РАБОЧЕЕ ЗАДАНИЕ 1
Выпишите из текста о поэме «Человек» все имена людей и названия мест, которые в нем упомянуты.
РАБОЧЕЕ ЗАДАНИЕ 2
В каком году Маяковский работал над поэмой «Человек», согласно тексту о ней?
РАБОЧЕЕ ЗАДАНИЕ 3
Перепишите из текста о поэме «Человек» отрывок, начиная со слов "Идейным ориентиром в" и дальше до слов "драгоценнейший ум.".

ТЕКСТ ДЛЯ ИЗУЧЕНИЯ
- - -
Идейным ориентиром в литературе для Маяковского мог быть только Горький. Об этом прямо говорит поэма «Человек», над которой Маяковский работал в 1916 г., по-видимому, закончив ее вчерне накануне падения самодержавия.
Во вступлении к поэме, обращаясь к солнцу, поэт называет себя его «глашатаем». Оптимистическое, жизнеутверждающее начало поэмы продолжает линию горьковского «Человека». Подобно Горькому, поэт преисполнен восторга и удивления перед мощью человека. «Мое оружие — Мысль, а твердая уверенность в свободе Мысли, в ее бессмертии и вечном росте творчества ее — вот неисчерпаемый источник моей силы!» — провозглашал в свое время герой Горького. По-своему продолжает эту мысль герой Маяковского:
Черепа шкатулку вскройте —
сверкнет
драгоценнейший ум.
Есть ли
чего б не мог я?!
Хотите,
новое выдумать могу
животное?
Будет ходить
двухвостое
или треногое. (VI, с. 64)
«Настанет день — в груди моей сольются в одно великое и творческое пламя мир чувства с моей бессмертной мыслью, жестокое и злое, и буду я подобен тем богам, что Мысль моя творила и творит»,— низвергает Горький богов, созданных человеком в минуту слабости. Маяковский утверждает человека как чудо земли в противовес чудесам религии:
Это я
сердце флагом поднял.
Небывалое чудо двадцатого века!
И отхлынули паломники от гроба господня.
Опустела правоверными древняя Мекка. (VI, с. 68)
Маяковский высказывается теперь на тему о боге в гораздо более спокойном тоне, чем в прежних поэмах, не трагически, а юмористически. Придавая своему герою некоторые автобиографические черты, поэт полемически, по своему обыкновению, обращается к религиозной легенде о рождении Христа. Рождение человека, говорит поэт, факт гораздо более значительный, чем легендарное событие в Вифлееме:
В небе моего Вифлеема
никаких не горело знаков,
никто не мешал
могилами
спать кудроголовым волхвам.
Был абсолютно как все
— до тошноты одинаков —
день
моего сошествия к вам.
И никто
не догадался намекнуть
недалекой
неделикатной звезде:
«Звезда — мол —
Лень сиять напрасно вам!
- - -
ВЫБОРКА МАТЕРИАЛА
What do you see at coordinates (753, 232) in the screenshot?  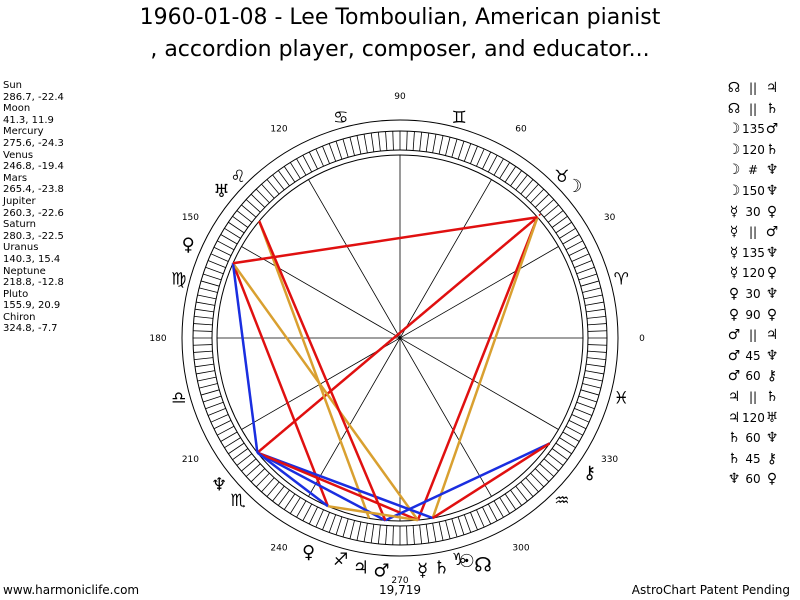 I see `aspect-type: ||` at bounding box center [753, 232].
- - -
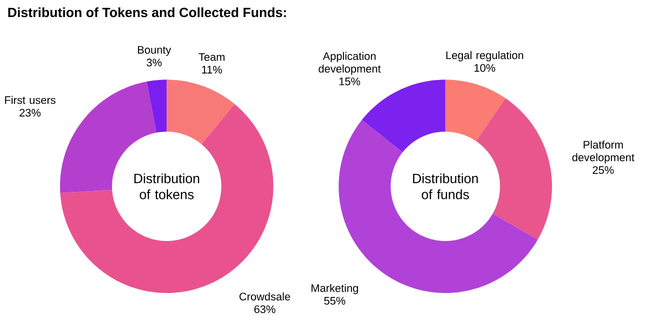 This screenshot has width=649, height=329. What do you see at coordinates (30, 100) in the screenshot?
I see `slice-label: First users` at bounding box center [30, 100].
- - -
ОТВЕТ НА ЗАДАНИЕ 1
Маяковский, Горький, Христос, Мекка, Вифлеем.

ОТВЕТ НА ЗАДАНИЕ 2
В 1916 году.

ОТВЕТ НА ЗАДАНИЕ 3
Идейным ориентиром в литературе для Маяковского мог быть только Горький. Об этом прямо говорит поэма «Человек», над которой Маяковский работал в 1916 г., по-видимому, закончив ее вчерне накануне падения самодержавия.
Во вступлении к поэме, обращаясь к солнцу, поэт называет себя его «глашатаем». Оптимистическое, жизнеутверждающее начало поэмы продолжает линию горьковского «Человека». Подобно Горькому, поэт преисполнен восторга и удивления перед мощью человека. «Мое оружие — Мысль, а твердая уверенность в свободе Мысли, в ее бессмертии и вечном росте творчества ее — вот неисчерпаемый источник моей силы!» — провозглашал в свое время герой Горького. По-своему продолжает эту мысль герой Маяковского:
Черепа шкатулку вскройте —
сверкнет
драгоценнейший ум.